Qatar: Es braucht Jahre, die Abhängigkeit von Russland zu verringern
Der qatarische Energieminister Saad al-Kaabi dämpft die deutschen und europäischen Hoffnungen auf schnellen Ersatz für russisches Gas. Wenn man die Abhängigkeit von Russland oder anderen Ländern verringern will, dann muss man das planen, und es braucht Jahre, bis alles entwickelt ist“, sagte al-Kaabi gegenüber der Frankfurter Allgemeinen Zeitung (F.A.Z. Samstagsausgabe). Er sieht nicht, dass jemand kurzfristig einspringen kann. „Niemand allein kann das sein“, führte er aus. „Zu sagen, ich kann heute auf Russland verzichten, und zu behaupten, Qatar oder andere könnten das ersetzen, ist lächerlich. Das ist Blödsinn. Das wird nicht passieren“, sagte der Minister der F.A.Z.
Al-Kaabi widersprach Berichten über einen Deal zwischen seinem Land und Qatar über eine langfristige Energiepartnerschaft. Die Frage, ob es einen solchen gebe, beantwortet er mit: „Nein.“ Zugleich machte der qaratische Minister, der zugleich CEO des staatlichen Konzerns Qatar Energy ist, deutlich, es gebe einen „klaren Willen“ und großes Interesse, ins Geschäft zu kommen.
Nach der Darstellung al-Kaabis hat Qatar Energy erst von von 2025 Jahren an die Möglichkeit, maßgebliche Mengen bereitzustellen.
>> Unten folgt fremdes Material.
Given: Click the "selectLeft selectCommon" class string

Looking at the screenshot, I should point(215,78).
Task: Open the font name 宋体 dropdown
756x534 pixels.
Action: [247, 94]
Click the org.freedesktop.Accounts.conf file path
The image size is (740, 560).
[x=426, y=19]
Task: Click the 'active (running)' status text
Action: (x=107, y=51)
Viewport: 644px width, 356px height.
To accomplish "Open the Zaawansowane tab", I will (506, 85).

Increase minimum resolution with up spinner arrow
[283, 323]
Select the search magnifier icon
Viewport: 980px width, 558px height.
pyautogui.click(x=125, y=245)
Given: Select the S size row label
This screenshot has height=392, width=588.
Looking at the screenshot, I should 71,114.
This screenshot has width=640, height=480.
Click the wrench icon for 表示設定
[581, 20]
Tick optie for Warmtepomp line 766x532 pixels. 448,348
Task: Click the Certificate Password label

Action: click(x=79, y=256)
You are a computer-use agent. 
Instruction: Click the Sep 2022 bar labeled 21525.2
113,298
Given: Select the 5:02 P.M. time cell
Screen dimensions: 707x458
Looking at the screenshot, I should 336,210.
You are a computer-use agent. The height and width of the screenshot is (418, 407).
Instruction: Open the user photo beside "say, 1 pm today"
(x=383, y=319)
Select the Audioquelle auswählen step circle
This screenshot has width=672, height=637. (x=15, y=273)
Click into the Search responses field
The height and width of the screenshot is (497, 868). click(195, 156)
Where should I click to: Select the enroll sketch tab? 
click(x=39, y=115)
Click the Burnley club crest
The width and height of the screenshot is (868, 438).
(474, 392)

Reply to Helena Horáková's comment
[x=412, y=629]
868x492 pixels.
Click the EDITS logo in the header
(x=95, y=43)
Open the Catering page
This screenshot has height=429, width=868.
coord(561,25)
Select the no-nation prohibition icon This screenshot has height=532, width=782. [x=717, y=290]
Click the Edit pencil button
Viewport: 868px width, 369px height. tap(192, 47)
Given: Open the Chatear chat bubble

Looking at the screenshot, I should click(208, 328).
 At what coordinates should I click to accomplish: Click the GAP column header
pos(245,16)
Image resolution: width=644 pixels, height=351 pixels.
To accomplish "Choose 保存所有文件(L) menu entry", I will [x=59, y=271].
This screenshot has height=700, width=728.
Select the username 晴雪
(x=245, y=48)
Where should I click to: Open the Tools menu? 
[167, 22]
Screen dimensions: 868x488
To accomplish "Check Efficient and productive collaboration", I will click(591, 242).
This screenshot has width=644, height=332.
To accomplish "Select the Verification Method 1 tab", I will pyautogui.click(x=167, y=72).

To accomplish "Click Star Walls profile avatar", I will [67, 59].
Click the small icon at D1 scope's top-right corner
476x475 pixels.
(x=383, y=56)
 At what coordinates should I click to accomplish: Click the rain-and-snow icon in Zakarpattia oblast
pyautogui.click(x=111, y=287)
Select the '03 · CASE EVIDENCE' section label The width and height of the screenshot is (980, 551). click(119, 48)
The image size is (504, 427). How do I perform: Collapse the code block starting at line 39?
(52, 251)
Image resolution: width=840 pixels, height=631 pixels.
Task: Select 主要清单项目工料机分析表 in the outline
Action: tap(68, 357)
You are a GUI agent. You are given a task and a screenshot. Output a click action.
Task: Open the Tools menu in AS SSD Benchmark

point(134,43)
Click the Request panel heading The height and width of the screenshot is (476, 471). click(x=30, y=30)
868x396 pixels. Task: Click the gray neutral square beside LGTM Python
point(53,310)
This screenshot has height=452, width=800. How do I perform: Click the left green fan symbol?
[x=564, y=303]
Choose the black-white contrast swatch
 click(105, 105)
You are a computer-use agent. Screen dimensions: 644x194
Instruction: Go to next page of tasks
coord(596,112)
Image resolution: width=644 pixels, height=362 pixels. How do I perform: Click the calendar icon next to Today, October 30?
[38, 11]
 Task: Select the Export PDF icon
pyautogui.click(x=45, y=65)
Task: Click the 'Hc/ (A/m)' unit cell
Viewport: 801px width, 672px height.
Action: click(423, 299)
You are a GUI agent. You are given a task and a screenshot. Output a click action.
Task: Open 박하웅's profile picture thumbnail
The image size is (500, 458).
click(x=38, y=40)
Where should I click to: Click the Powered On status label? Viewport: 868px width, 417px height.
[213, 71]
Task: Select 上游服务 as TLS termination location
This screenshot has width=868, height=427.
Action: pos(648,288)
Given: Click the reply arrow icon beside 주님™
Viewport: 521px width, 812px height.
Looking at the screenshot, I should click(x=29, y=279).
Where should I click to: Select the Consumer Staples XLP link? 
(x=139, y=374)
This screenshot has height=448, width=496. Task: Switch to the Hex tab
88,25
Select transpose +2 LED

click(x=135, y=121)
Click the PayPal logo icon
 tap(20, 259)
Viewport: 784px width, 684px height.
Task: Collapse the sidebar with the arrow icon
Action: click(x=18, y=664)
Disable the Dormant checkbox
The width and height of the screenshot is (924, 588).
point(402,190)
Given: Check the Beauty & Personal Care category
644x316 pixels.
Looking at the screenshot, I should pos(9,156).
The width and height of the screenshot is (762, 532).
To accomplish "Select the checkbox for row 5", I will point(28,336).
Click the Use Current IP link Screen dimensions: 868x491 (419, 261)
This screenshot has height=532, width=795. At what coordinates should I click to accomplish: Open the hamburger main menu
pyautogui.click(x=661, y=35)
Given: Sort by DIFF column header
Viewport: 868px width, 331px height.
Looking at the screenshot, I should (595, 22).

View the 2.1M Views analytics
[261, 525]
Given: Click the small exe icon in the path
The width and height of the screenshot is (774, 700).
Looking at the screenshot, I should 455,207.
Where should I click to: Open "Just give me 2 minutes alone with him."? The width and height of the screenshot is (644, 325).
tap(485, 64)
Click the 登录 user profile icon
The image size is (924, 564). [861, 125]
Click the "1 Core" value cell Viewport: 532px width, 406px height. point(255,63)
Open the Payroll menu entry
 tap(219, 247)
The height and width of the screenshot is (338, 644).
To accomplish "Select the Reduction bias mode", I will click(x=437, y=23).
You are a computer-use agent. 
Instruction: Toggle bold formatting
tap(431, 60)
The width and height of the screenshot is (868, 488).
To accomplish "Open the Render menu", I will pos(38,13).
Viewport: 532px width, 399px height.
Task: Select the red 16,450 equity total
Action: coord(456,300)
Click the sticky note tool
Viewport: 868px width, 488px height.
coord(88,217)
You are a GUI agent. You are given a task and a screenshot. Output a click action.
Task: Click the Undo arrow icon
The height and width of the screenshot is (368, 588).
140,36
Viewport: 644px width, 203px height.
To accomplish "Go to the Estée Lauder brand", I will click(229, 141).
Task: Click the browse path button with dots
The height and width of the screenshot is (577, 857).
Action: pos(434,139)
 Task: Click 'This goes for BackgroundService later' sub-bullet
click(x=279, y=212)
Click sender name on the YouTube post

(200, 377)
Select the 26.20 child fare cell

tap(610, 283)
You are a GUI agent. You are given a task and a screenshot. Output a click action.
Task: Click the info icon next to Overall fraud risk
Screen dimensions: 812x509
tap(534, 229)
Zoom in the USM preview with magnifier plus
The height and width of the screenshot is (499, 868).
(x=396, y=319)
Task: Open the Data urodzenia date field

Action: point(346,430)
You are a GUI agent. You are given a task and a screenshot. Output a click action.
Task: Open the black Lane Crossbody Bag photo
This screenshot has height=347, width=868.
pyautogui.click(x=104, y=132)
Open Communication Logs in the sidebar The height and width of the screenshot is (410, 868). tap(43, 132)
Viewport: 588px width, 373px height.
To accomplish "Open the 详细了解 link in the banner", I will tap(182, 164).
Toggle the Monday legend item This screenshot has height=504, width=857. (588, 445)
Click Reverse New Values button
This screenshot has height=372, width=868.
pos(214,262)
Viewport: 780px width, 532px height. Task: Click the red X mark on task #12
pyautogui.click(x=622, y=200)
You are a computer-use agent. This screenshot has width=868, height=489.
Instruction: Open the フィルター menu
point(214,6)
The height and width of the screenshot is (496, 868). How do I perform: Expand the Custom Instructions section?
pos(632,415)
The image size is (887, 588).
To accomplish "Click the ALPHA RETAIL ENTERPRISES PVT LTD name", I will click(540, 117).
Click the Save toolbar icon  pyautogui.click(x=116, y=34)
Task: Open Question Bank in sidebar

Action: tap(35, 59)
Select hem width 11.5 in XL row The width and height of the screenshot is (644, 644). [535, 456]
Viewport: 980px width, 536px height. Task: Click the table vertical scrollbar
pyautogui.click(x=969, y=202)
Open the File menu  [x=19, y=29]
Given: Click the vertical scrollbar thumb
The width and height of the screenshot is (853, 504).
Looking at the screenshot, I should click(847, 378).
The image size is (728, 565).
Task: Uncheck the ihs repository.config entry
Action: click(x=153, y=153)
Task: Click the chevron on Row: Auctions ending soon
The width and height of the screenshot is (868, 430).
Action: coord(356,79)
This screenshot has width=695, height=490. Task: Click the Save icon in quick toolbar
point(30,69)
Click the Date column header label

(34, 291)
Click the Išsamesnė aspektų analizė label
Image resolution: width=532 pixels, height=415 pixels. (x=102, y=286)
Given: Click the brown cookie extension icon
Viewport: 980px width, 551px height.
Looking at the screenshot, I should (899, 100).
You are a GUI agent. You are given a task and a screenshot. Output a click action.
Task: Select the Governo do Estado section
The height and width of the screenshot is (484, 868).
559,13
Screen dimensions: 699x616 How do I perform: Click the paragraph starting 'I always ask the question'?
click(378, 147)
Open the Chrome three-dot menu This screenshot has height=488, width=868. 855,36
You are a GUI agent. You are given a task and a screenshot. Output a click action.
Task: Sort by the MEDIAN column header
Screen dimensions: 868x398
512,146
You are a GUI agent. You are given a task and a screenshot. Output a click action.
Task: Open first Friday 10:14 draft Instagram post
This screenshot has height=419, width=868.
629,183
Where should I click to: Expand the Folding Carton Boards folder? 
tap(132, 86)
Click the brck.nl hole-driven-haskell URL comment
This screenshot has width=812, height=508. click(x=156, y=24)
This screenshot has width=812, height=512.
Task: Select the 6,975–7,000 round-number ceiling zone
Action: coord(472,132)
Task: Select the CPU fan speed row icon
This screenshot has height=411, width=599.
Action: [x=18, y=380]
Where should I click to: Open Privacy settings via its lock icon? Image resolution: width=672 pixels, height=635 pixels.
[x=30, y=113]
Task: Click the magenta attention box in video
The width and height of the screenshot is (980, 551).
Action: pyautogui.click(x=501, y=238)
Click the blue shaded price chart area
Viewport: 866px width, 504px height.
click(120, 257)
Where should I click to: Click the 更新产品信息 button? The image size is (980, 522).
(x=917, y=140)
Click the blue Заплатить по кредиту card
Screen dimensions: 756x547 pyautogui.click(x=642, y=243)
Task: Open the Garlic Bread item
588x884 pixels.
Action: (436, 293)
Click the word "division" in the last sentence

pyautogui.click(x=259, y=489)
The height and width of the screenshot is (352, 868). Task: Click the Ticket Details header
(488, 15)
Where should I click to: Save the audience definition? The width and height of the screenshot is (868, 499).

Fast das gesamte qatarische Gas sei bis 2026 durch bestehende Lieferverträge gebunden, sagt al-Kaabi der F.A.Z.. „Wir haben ein großes Projekt in den USA, an dem wir zu 70 beteiligt beteiligt sind. Qatar Energy hat dort ein Volumen von 16 Millionen Tonnen, das wir auch nach Deutschland oder in andere Länder liefern können. Und Europa bietet sich als Bestimmungsort dafür an, weil es näher liegt.“ Von 2026 würden neue Kapazitäten frei, weil Qatar seine Produktion von 77 Millionen auf 126 Millionen Tonnen pro Jahr erhöhen werde.